AK PARTİ GRUBU ADINA TÜLAY KAYNARCA (İstanbul) - Sayın Başkan, değerli milletvekilleri; HDP grup önerisi aleyhine söz aldım. Genel Kurulu saygıyla selamlıyorum.

Değerli milletvekilleri, grup önerisi ifade ve basın özgürlüğüyle ilgili. Öncelikle, bugün 3 Mayıs, tüm emekçi gazetecilerin Dünya Basın Özgürlüğü Günü'nü tebrik ediyorum.

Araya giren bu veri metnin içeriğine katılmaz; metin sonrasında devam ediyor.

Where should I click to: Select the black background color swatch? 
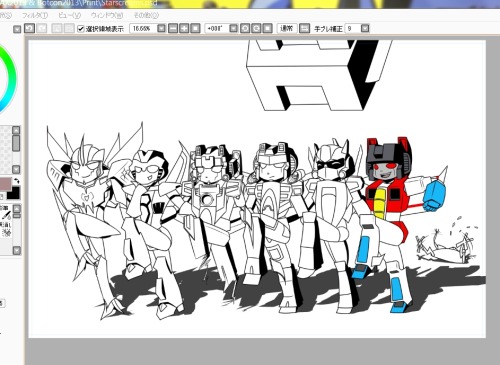pyautogui.click(x=14, y=193)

Bu grup önerisiyle ilgili, basının demokrasilerdeki önemine işaret ederek cümlelerime başlamak istiyorum çünkü demokrasilerde basın ve medyanın ifade özgürlüğü vazgeçilmezdir. Basın çalışanlarımızın ve gazetecilerimizin, onların özgürlüğü ve ifade hürriyeti ülkemiz demokrasisindeki derinliği gösteren çok değerli bir işarettir. Aslında bunu sadece söylem olarak değil de yargısal paketlerde de birçok yasal düzenleme yaparak biz ortaya koymayı başardık. Örneğin, yargı paketlerinde, birinci uyum paketinde TMK (Terörle Mücadele Yasası) içerisinde 7 ve 8'inci maddeleri değiştirerek ifade özgürlüğü alanının genişletilmesini sağladık. Yine, ikinci uyum paketinde, üçüncü ve dördüncü uyum paketlerinde de Basın Kanunu'nda bazı değişiklikler yaparak yine ifade özgürlüğüyle, yine gazeteyle ilgili, gazetecilerle ilgili birçok yasal düzenlemeye imza attık. Mesela, bunlar içerisinde en değerli olanlardan biri de yapılan değişikliklerle basılmış eserlerin dağıtımının önlenmesi ve toplatılmasının hâkim güvencesine bağlanmasıydı. Yine, üçüncü uyum paketinde yapılan değişiklik de basın yoluyla işlenen suçlar için öngörülen tüm hapis cezalarının kaldırılmasıyla ilgiliydi. Dolayısıyla bütün bunları söylediğimiz zaman, Türkiye bir hukuk devleti, hukukun üstünlüğü çok değerli ve -siz kuvvetler ayrılığına inanan bir siyasi hareket olarak da- hiçbir meslek grubunun ayrıcalığı yok. Fransa'da DAEŞ'le ilgili bir basın mensubu övücü cümleler söyleyemiyorsa hiçbir terör örgütüyle ilgili de Türkiye'de "Basın hürriyeti var, ifade hürriyeti var." diye bu tür cümleler sarf edilemez, hukuk devleti çerçevesi içerisinde de tüm çalışmalar yapılabilir. Aslında yayın organlarının artışı da bu konuda gösterilen, alınan ivmeyi ortaya koyuyor. Mesela haber kanalı sayısı 2000'li yıllarda sadece 4 iken bugün 20 yani 5 kat artmış. Bizde gazete sayısı 38, Almanya'da 15, İngiltere'de sadece 20. Dolayısıyla hem alan itibarıyla hem yapılan çalışmalar ve alınan yasal düzenlemeler itibarıyla Türkiye'nin geldiği nokta değerlidir. Ben bu anlamda yine 3 Mayıs Dünya Basın Özgürlüğü Günü'nü; tüm emekçi gazetecilerin, tarafsız ve işinin ehli, hak ve hakikate uyan meslektaşlarımın gününü tebrik ediyorum.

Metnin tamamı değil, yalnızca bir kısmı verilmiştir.